We've shipped this pattern. Sales Genie, the sales copilot we built for a global enterprise AI company, is exactly this wrapper: a handful of persona-specific skills living in Slack, grounded in the customer's sales motion, returning the same structured output every time. The result was about four hours back per rep, per week, and the detail that matters for this post is why it got used: no rep ever had to learn which tools to chain. They asked for the thing they needed, in the place they already worked.
The skills behind it are governed in Workato, and that has a consequence worth underlining: the same skills can be served to an agent in Slack today and published as MCP servers to Claude, ChatGPT, or Cursor tomorrow, without a rewrite. The wrapper outlives your protocol and agent choices. That's what makes it the layer worth investing in.
Why we build the wrapper on Workato
Wrapper design is iterative by nature. You will get the first skill menu wrong. A playbook that made sense in week one gets rewritten in week four once you watch real usage. If every iteration is a code rewrite and a redeploy, the wrapper never converges, and the project dies in the gap.
This is why we build on Workato: skills are governed platform objects, and collapsing twenty tools into four, or rewriting a playbook, is configuration, not a deployment.
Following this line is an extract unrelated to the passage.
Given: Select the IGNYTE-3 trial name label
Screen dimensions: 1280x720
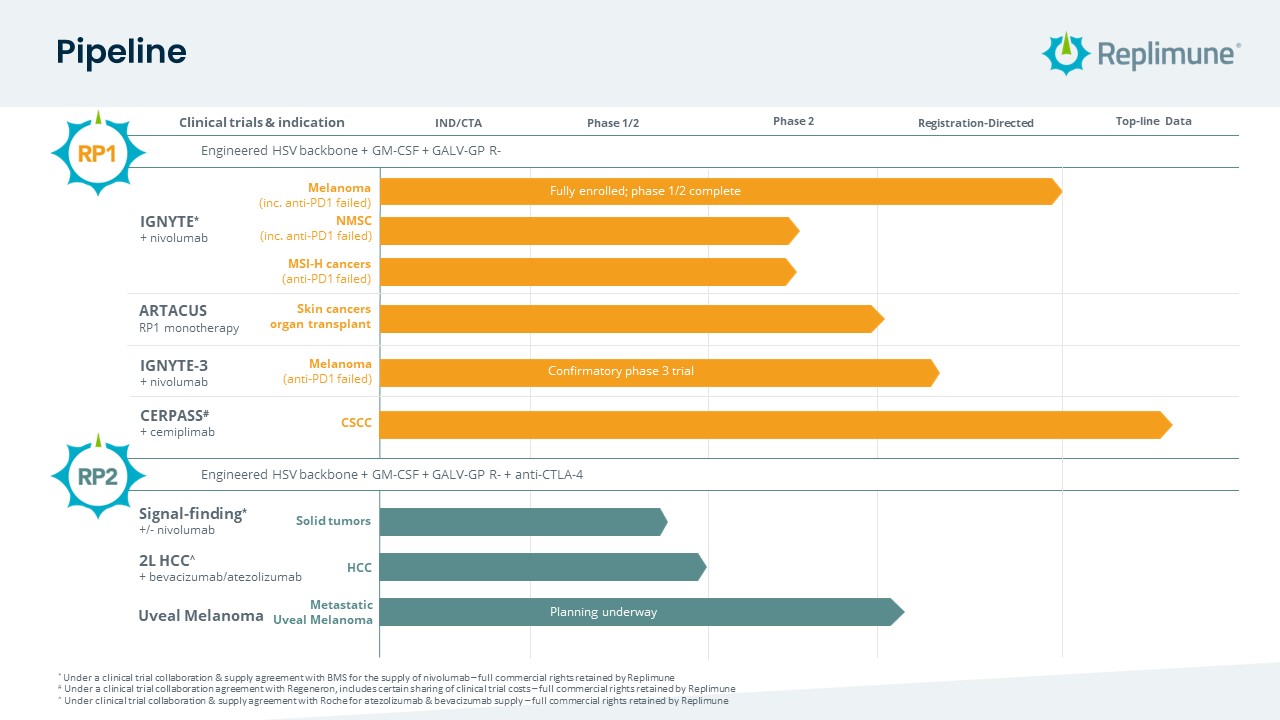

The same skills publish as composite MCP servers when you want them in front of Claude, ChatGPT, or any MCP-compatible agent. Workato's own numbers make the iteration-speed case for me: in their internal hackathon this spring, 46 teams produced 180 working builds on Enterprise MCP in 30 days, and roughly three in four builders were in non-technical roles. That's what "the wrapper is config" looks like in practice.
Five questions before you point reps at an MCP server
If you're evaluating an agent rollout right now, these five questions will tell you whether you're about to ship a back end or a product.
1. Is the unit of value a task or an endpoint? Can a rep say "prep me for my QBR" and get one structured brief? Or do they need to know which of twenty tools to invoke, in what order?
2. Who owns the playbook? Someone should be able to show you, in writing, which moments the skills serve and what the output format is. If the answer is "each rep figures out what works," that's the back end talking.
3. What happens when a rep phrases it wrong? If the answer quality depends on prompt phrasing, the workflow is living in the prompt instead of the skill, and only your power users will ever see value.
4. How will you measure adoption after the demo? Logins lie. Per-skill usage in week six, across the whole team rather than the three power users, is the number that predicts renewal.
5. What does changing a playbook cost? If the honest answer involves a sprint, the wrapper can't iterate at the speed the field will demand, and the field always demands it.
The teams getting this right aren't the ones with the most tools exposed. They're the ones who treated the wrapper as the product: a small skill menu, a knowledge layer, playbooks somebody owns, on a platform where iteration is configuration. The MCP is the back end. The wrapper is the difference between shipped and used.